Magnetic nanoporous silica particles (MNS) with spherical morphology and 100 nm particle with advanced characteristics suitable for nanomedicine purposes were synthesized. The obtained nanoparticles were modified with SO₃H groups in a two-step post synthesis procedure. An anticancer drug, mitoxantrone (MTX), and an anti-inflammatory drug, prednisolone (PRD), were loaded on the silica support. The mitoxantrone loaded MNS-SO₃H nanoparticles were coated by chitosan and then prednisolone was infused in the chitosan layer. A second layer of alginate was then applied around the prednisolone and mitoxantrone containing formulation. All materials were characterized by XRD, N₂ physisorption, Mössbauer spectroscopy, magnetization measurements and transmission electron microscopy in order to demonstrate that by the applied preparation method around 11 nm sized maghemite crystals embedded in spherical mesoporous silica nanoparticles were obtained with high pore volume and surface area. Thermal gravimetric analysis, ATR FT-IR spectroscopy and in vitro release experiments proved that MTX and PRD were successfully loaded on the silica matrix. Alginate coating further improved the release properties by preventing the burst release of MTX and PRD. The cytotoxicity properties of the drugs loaded formulations and their ability to retain the intrinsic pharmacological properties of the encapsulated drugs were investigated on a panel of human tumor cell lines.
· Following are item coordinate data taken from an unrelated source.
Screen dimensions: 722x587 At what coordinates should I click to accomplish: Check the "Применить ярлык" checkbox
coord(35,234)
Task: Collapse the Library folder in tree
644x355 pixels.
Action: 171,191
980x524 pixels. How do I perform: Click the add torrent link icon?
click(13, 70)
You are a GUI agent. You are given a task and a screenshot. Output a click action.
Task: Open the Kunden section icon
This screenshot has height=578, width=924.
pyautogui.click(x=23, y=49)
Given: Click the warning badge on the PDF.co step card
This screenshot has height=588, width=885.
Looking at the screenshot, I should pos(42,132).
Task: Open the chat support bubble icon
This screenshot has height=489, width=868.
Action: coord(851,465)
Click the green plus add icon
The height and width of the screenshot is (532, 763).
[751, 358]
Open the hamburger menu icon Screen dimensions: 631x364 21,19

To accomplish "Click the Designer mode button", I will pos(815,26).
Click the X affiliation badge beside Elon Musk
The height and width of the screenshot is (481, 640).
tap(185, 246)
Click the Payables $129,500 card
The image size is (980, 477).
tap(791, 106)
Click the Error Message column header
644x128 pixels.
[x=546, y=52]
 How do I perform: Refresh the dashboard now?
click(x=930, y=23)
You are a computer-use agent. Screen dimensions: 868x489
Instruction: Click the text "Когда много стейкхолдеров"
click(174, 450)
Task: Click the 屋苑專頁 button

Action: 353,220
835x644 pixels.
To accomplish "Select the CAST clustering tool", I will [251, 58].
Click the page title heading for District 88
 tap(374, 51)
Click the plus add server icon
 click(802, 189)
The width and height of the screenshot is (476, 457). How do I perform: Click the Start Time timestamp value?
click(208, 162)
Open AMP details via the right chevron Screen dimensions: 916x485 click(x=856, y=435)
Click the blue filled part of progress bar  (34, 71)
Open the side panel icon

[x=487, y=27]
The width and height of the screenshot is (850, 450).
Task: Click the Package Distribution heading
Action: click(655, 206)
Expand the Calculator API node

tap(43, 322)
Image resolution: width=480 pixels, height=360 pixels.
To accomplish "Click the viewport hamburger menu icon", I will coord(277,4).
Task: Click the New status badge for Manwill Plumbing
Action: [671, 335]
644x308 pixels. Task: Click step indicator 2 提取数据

合成了具有球形形态的磁性纳米多孔二氧化硅颗粒（MNS）和具有适合纳米医学目的的先进特性的100 nm颗粒。在两步后合成过程中，将获得的纳米颗粒用SO ₃ H基团进行修饰。将抗癌药米托蒽醌（MTX）和抗炎药泼尼松龙（PRD）装载在二氧化硅载体上。负载米托蒽醌的MNS-SO ₃ H纳米颗粒被壳聚糖包被，然后泼尼松龙被注入壳聚糖层中。然后将第二层藻酸盐施加在含有泼尼松龙和米托蒽醌的制剂周围。所有材料均经XRD，N ₂表征物理吸附，穆斯堡尔光谱，磁化强度测量和透射电子显微镜，以证明通过应用的制备方法，可以得到大约11 nm大小的嵌在球形介孔二氧化硅纳米颗粒中的磁赤铁矿晶体，且孔体积和表面积均很高。热重分析，ATR FT-IR光谱和体外释放实验证明，MTX和PRD已成功加载到二氧化硅基质上。海藻酸盐涂层通过防止MTX和PRD的突然释放进一步改善了释放性能。在一组人类肿瘤细胞系上研究了载有药物的制剂的细胞毒性特性及其保留被包封药物的固有药理特性的能力。